Tony Irwin is an Honorary Associate Professor at the Australian National University. He is Technical Director of SMR Nuclear Technology Pty Ltd and Chair of Engineers Australia Sydney Division Nuclear Engineering Panel:
“There is an understandable perception that all radioactive materials are always and everywhere dangerous, particularly liquid waste, but not all radioactive materials are dangerous. The Fukushima water discharge will contain only harmless tritium and is not a unique event. Nuclear power plants worldwide have routinely discharged water containing tritium for over 60 years without harm to people or the environment, most at higher levels than the 22 TBq per year planned for Fukushima.
“For comparison the Kori nuclear plant in South Korea discharged 91 TBq in 2019, more than four times the planned Fukushima discharge and the French reprocessing plant at La Hague discharged 11,400 TBq in 2018 into the English Channel, more than twelve times the total contents of all the tanks at Fukushima, again without harm to people or the environment.

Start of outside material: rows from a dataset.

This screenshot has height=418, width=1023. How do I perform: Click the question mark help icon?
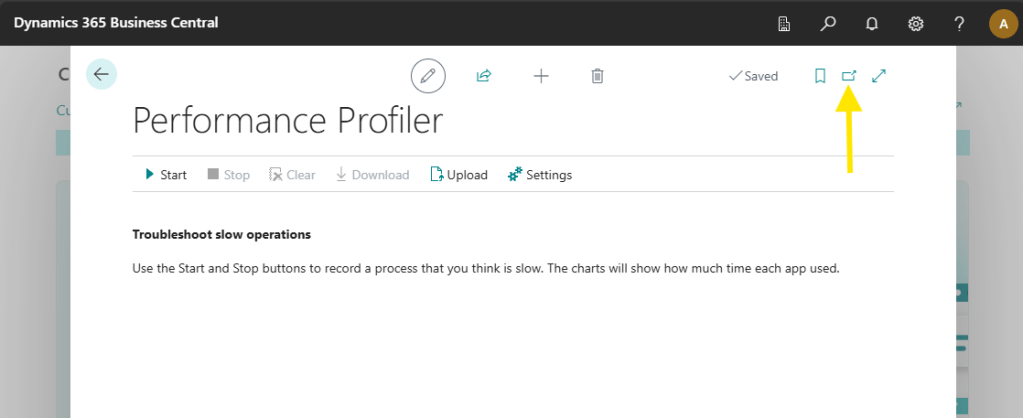point(959,23)
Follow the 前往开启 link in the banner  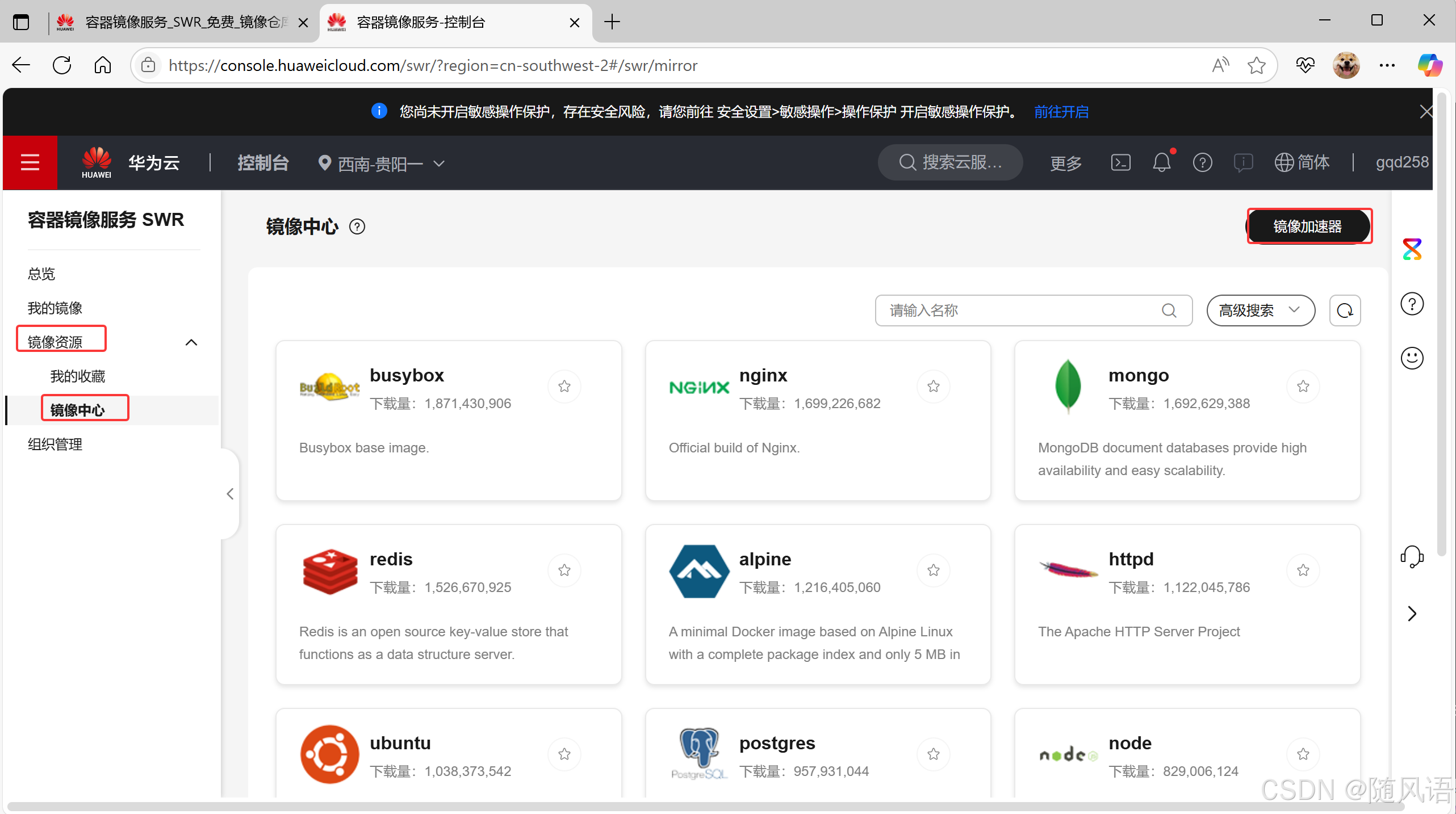click(1061, 112)
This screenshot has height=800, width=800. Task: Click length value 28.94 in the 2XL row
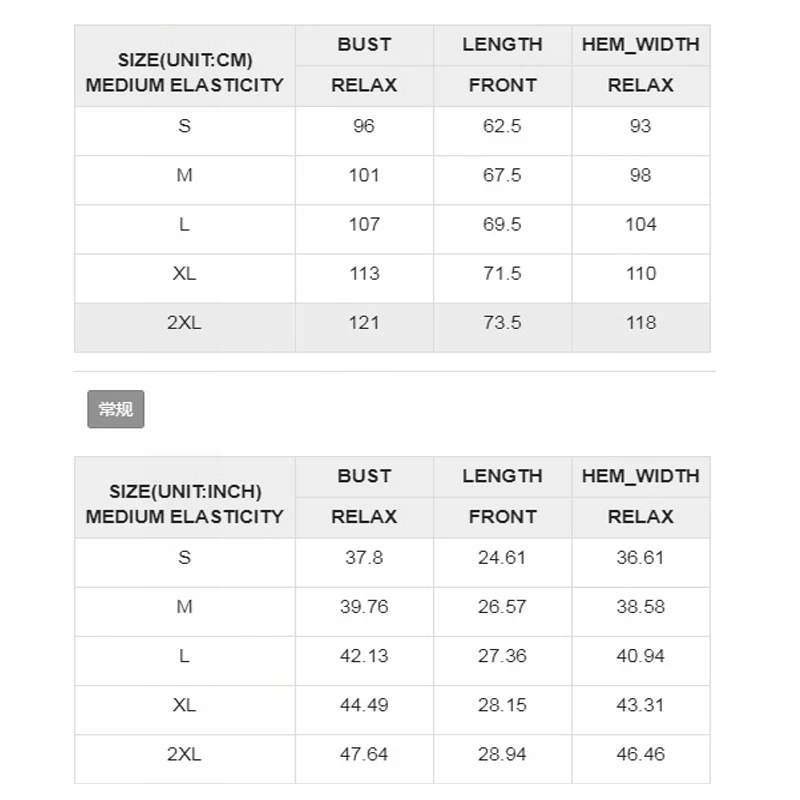coord(502,754)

“It is important that the International Atomic Energy Agency (IAEA) has carried out an independent and transparent review of the procedures and equipment for discharges and its comprehensive report issued in July 2023 confirms that the release will have a negligible radiological effect on people and the environment. The IAEA will maintain a continuous on-site presence on site to independently monitor discharges.
“More tritium is created in the atmosphere than is produced by nuclear power reactors, and it then falls as rain. Ten times more tritium falls as rain on Japan every year than will be discharged. The discharge limit for release of radioactive water at Fukushima is 1/7th of the World Health Organisation standard for drinking water. The discharge is ultra-conservative.”
Paul Leonard advised that the Japanese authorities have sort appropriate advice from the International Atomic Agency that has been shared with radiological environmental scientists.
David Krofcheck: “No conflict of interest.”
Tom Scott: “I am a Royal Academy of Engineering funded Professor also part-funded by the UKAEA to develop the fusion fuel cycle. The fusion fuel cycle is all about tritium (one component of fusion fuel) and hence I do lots of research on tritium.”
Nigel Marks: “Nigel has not declared any conflicts of interest. He previously worked for Australian Nuclear Science & Technology Organisation (ANSTO) and received Funding from Australian Research Council, ANSTO & Los Alamos National Laboratory on radioactive waste storage materials..”
Tony Irwin: “Tony is technical director of SMR Nuclear Technology, an independent company that advises on the siting, development and operation of safe nuclear power generation technologies.”
For all other experts, no reply to our request for DOIs was received.